Problem to work on:
Copy every line from the records below that carries the word "checkbox".

■ ■ ■

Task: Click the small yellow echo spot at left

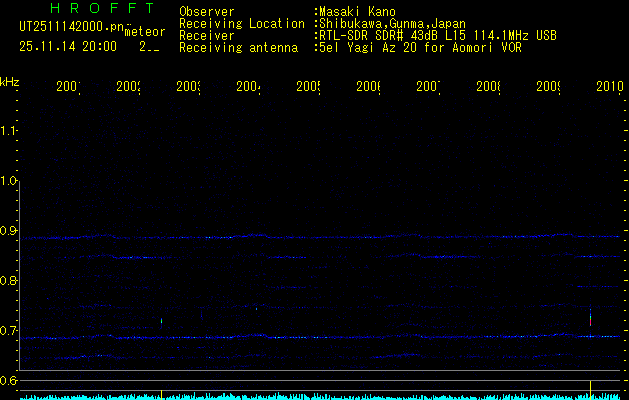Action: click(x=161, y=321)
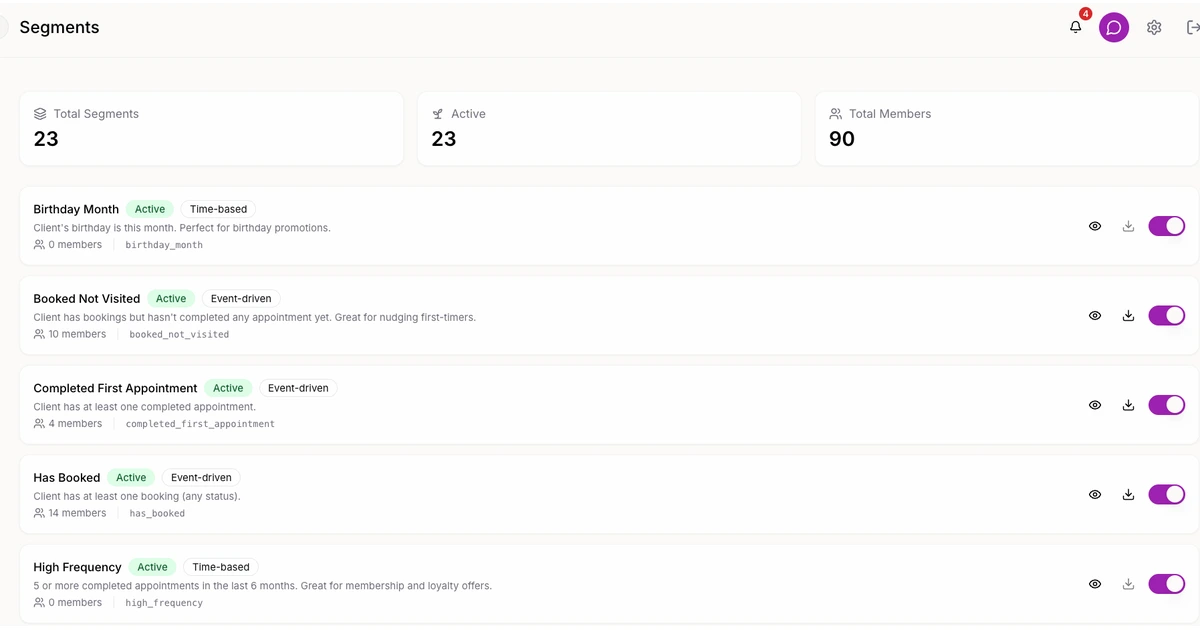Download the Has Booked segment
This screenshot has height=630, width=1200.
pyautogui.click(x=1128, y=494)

■ ■ ■

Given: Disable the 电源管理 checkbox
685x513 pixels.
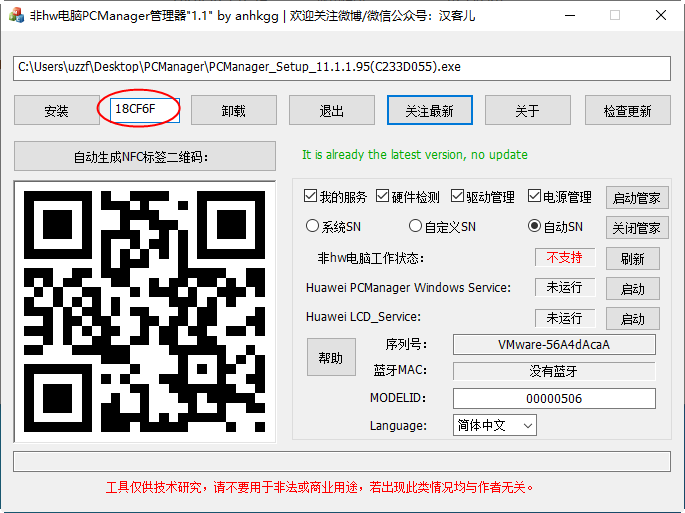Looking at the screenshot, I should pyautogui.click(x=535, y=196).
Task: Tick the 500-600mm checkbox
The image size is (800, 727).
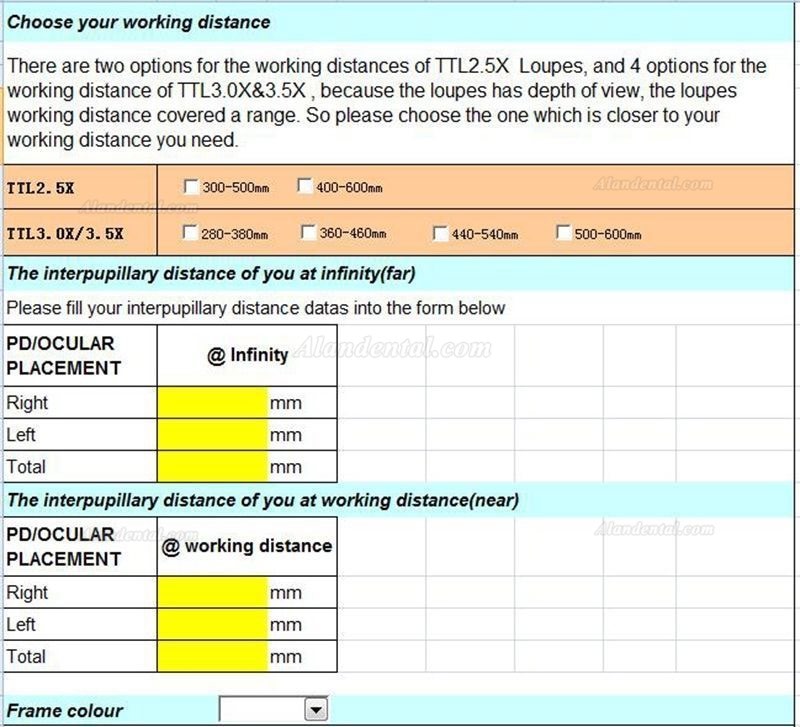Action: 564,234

■ ■ ■

Solution to the problem:
Given: Disable the 电源管理 checkbox
Task: Tick the 500-600mm checkbox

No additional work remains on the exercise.